機械要素の基礎講座

多くの産業を支える機械の基礎として重要な「機械要素」。 歯車やベルト・チェーン、ばねなど多岐にわたります。本連載では、 それらの機械要素について、知っておくべき基本的な事項をご紹介していきます。
第1章 機械要素の基礎講座

1-16 歯車の作り方~創成法

歯車の歯を一枚ずつ成形法に対して、歯を全体的に少しずつ成形する工作法を創成法といいます。これにはいくつかの方法がありますが、ここでは代表的なものとして、円筒の円周に歯形状の刃物をもつホブとよばれる切削工具を用いるホブ盤を紹介します。

ホブはモジュールや圧力角などに応じた多数の切れ刃をもち、これとブランクとがラックとピニオンのような関係でかみ合いながら、歯の創成を行います。加工の場面では、軸に取り付けられたホブが回転運動を行い、この軸に対して垂直の位置にある軸にブランクを配置します。ブランクが取り付けられた軸を上下に往復させることと、必要な切り込み量に応じてホブの軸に近づけることができます。ホブの回転速度に応じて、適切な回転速度でブランクを回転させることで、ホブの切刃がいつも同じ位置で接触するため、ここで切り込みを与えることで、歯車の歯が全体的に少しずつ創成されます。この回転速度は、ホブ盤ごとに規定されている歯車のギア比を調整することで決められます。一般的に、このホブ盤歯車の段取り換えでは、5枚程度の歯車を交換する作業が必要です。

ホブの切り込み量は全歯たけの寸法までであり、それ以上切り込んでしまうと歯形が崩れてしまいます。切り込み量を手動で操作するタイプのホブ盤では、操作者が適切な位置で切り込みを終える必要があります。実際の歯車工場では生産性を向上させるため、一度の加工で複数のブランクを取り付けて加工を行っています。

データ抜粋
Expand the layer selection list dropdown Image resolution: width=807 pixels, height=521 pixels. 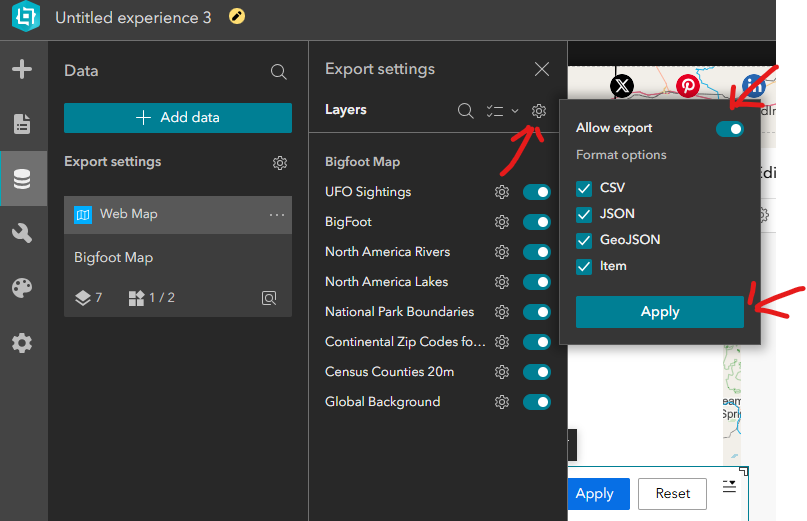coord(502,111)
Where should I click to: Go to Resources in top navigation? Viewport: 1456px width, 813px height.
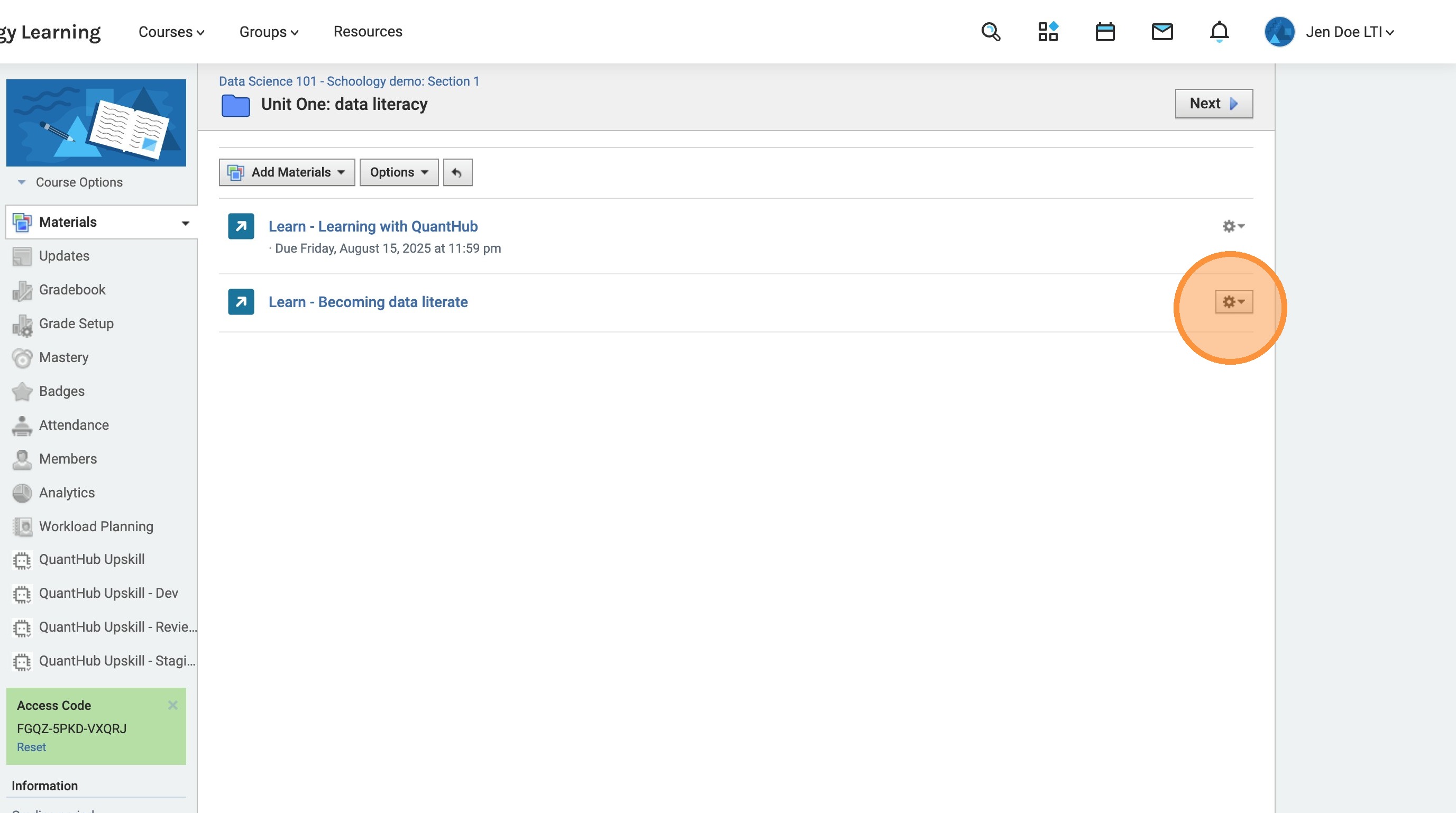pos(368,32)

練習問題
a: 創成法についての文章によると、ホブの切り込み量はどこまでですか？
b: 創成法についての文章を、最後の文の後から書き継いでください。
データは文章とは関係がありません。

演習結果
a: 全歯たけの寸法までです。

b:
歯車ではかみ合う部分として重要となる歯面の状態がとても重要になります。ホブ盤などを用いて歯切りが終わった歯面の精度をさらに向上させるため、歯面に多数の歯溝をもつシェービングカッターとよばれる工具が用いられます。シェービングカッターと工作物となる歯車とは歯車研削盤に取り付けられ、軸交差角を与えてかみ合わせて回転させることによって生じる滑り作用で歯面を仕上げるのです。

ここまでが歯車加工において独自に必要な技術となりますが、この他にも材料を適当な温度と時間で加熱や冷却を行い、硬さや粘り強さを向上させる熱処理、めっきや塗装などで材料表面の性質を向上させる表面処理など、金属加工で一般的に施される技術も加えらながら歯車は完成します。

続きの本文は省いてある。